6. Discussion and Implications

6.1. Discussion

The above results reveal that most of the proposed research hypotheses are well supported. As revealed by the results, project owners’ behavior intention has a significantly positive impact on their BIM adoption behaviors, and their attitude will also positively influence their behavioral intention toward BIM adoption, which is consistent with the findings of Davis et al. [27], Ajzen [40], Yuan et al. [72] and Liu et al. [73]. However, we also found that the impact of perceived usefulness (PU) on behavioral intention is insignificant, which is contrary to the prediction of the classical TAM. Differing from previous TAM-based studies confirming that perceived usefulness (PU) has a significantly positive influence on attitude (AT), this study shows that attitude mediates between perceived usefulness and perceived ease of use. In BIM adoption cases for project owners, the impact of perceived usefulness (PU) on behavioral intention (BI) can be formed only across the “bridge” of attitude (AT). In addition, attitude is composed of three elements: inner feelings, emotions, and intentions, and these three elements are intersected with each other [74]. Therefore, perceived usefulness alone, without strong subjective inner feelings or desires, cannot transfer this perceived usefulness into a powerful driven force influencing behavioral intention, which echoes the dilemma that project owners are unwilling to step into actual BIM adoption although they have perceived the usefulness and great potential of BIM [58,75]. Both perceived usefulness (PU) and perceived ease of use (PEOU) positively influence the attitude. Specifically, the stronger the project owners’ perceived usefulness and perceived ease-of-use of BIM, the more positive their attitude toward BIM adoption will be.
Additionally, social influence has no significant effect on perceived usefulness, while its impact on the perceived ease of use is significant.

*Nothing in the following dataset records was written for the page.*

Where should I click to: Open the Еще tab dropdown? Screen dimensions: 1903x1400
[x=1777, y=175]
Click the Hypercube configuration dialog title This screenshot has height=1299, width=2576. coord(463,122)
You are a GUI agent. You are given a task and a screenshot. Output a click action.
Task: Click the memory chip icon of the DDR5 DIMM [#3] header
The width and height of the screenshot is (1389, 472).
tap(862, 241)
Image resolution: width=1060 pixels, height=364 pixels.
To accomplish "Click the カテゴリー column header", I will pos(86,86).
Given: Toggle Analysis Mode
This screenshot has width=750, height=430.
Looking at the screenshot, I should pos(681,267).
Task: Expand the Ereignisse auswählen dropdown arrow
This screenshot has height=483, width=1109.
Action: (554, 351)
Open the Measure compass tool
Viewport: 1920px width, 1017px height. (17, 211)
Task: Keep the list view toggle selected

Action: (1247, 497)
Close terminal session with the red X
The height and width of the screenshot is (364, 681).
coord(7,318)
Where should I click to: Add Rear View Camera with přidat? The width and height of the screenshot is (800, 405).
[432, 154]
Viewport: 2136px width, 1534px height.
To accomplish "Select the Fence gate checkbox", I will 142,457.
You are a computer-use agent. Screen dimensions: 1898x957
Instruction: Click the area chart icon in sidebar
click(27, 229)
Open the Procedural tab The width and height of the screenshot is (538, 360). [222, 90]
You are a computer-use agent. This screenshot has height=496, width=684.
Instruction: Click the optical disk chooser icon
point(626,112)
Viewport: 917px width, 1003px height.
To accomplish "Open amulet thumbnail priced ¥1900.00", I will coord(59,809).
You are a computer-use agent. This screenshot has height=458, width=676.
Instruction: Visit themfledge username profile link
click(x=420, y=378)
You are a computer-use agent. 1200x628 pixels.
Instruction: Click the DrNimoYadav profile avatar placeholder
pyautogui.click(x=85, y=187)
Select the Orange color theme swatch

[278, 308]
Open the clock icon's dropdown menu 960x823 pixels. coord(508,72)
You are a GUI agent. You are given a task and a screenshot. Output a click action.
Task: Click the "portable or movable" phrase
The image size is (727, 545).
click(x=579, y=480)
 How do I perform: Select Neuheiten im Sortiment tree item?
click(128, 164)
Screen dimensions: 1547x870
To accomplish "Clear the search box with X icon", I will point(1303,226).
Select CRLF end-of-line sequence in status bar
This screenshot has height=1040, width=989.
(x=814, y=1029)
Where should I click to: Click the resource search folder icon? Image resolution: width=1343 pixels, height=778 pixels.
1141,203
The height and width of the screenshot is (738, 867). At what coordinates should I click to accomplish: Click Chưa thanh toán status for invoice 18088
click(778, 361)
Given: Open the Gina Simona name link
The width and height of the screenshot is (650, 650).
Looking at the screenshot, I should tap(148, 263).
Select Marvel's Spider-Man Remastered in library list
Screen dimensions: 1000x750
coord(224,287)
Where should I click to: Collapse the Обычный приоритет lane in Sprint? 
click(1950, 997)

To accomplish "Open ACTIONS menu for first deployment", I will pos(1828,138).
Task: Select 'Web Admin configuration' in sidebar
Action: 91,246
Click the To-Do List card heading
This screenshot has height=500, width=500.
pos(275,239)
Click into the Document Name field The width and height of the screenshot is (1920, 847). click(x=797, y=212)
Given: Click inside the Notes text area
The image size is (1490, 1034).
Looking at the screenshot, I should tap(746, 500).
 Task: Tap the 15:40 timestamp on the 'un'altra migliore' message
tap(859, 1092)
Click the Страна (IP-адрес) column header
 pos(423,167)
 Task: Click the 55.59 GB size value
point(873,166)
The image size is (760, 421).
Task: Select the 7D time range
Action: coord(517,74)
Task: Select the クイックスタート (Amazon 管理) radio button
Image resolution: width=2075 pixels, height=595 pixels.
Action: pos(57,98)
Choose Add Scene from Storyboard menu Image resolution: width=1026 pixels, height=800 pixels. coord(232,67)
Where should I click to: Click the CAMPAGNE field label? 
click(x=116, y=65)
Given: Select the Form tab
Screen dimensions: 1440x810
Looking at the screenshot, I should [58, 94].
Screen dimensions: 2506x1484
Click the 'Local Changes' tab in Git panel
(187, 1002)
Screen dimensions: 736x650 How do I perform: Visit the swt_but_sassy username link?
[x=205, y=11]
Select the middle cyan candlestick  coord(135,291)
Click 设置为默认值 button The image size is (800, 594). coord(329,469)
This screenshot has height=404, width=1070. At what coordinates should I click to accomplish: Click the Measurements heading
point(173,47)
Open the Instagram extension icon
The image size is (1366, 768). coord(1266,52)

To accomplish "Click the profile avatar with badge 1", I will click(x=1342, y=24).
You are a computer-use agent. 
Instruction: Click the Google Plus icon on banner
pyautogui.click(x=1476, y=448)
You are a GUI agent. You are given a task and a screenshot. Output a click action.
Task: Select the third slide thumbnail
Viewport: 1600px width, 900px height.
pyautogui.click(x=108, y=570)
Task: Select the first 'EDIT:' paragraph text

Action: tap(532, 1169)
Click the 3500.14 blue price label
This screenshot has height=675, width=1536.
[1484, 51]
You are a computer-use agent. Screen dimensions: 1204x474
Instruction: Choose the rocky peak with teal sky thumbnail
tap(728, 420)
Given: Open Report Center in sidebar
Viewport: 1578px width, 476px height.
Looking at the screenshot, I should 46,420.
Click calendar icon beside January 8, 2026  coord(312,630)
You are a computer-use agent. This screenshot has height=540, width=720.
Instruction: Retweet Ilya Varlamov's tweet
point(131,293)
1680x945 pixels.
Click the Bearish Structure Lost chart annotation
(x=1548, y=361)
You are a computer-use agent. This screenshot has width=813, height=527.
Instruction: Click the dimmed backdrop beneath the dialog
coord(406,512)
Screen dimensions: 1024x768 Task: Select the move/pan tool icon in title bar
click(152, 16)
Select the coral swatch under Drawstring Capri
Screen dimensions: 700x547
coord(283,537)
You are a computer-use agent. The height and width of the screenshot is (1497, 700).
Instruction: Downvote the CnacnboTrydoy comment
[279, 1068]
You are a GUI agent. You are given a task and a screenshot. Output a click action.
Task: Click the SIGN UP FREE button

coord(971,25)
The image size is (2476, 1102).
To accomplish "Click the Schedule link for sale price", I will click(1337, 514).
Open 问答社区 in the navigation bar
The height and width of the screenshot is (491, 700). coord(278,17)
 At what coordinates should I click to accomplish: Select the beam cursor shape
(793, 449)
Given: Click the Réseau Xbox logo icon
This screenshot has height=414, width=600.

The explanation lies in that the impact of social influence on perceived usefulness will diminish as users’ personal experience and cognition deepen over time [63]. Therefore, before the actual adoption, project owners’ knowledge and beliefs about BIM are “vague and bandwagen”, and they must therefore rely more on the opinions of others (such as top management and partners) as a basis for their intentions [76]. After implementation, when more information and details about BIM’s strengths and weaknesses become clearer through direct experience, the social influence weakens [77]. On the other hand, social influence has a significant impact on perceived ease of use, indicating that when users’ perceived ease of use of information technology is consistent with the external world, unlike perceived usefulness, their belief that the information technology (i.e., BIM) is easy to use will be further strengthened.
This study also presents an unexpected but interesting finding that organizational support has no significant influence on either perceived usefulness or perceived ease of use, which is in contrast to many previous research findings claiming that organizational support is a critical successful factor for BIM adoption and implementation [11,13,18]. These results could largely be explained by the differences in the demand of resources input and the actual effort exerted by top management to promote BIM adoption and implementation. Furthermore, the statements of the majority of survey respondents provide easily understandable reasons for why, in their organizations, management’s support for BIM is inadequate to support comprehensive BIM application, which leads to a lack of necessity and incentive to use BIM. This parallels previous findings that employees’ perception of organizational support influences whether employees will improve their organizational commitment and support organizational goals [55,78]. In turn, this finding indicates that organizational support will directly influence staff’s perception and feelings regarding whether BIM is useful and easy to use, which consequently affects their ultimate adoption behavior.
Furthermore, it can be seen from Table 4 that BIM technical features (such as interoperability, compatibility, etc.) are the most important factors for determining project owners’ decision on whether to adopt BIM. The result is consistent with the findings of previous studies [13], which state that the fitness and interoperability of BIM to the current tasks are critical factors influencing the owners’ perceptions of the usefulness and ease of use of BIM and will ultimately constitute a BIM adoption behavior. Therefore, the matching degree of BIM’s own task technology and how to improve users’ perceived usefulness must be considered.
Besides, government BIM policies have a significantly positive effect on perceived usefulness. This is consistent with previous studies which revealed that the existence of government-led initiatives to promote BIM implementation within the industry is one of the critical success factors for extensive BIM adoption and diffusion [62,79]. On the one hand, government policies, such as subsidies, can directly reduce the BIM application costs, which in turn improve project benefits and attract more project owners to get involved in BIM adoption. On the other hand, a universal BIM standard supported by government will reduce the difficulty to interoperate among different special platforms [11,18,58]. Meanwhile, almost all project owners in our survey believe that government support for policies is very helpful for their BIM adoption.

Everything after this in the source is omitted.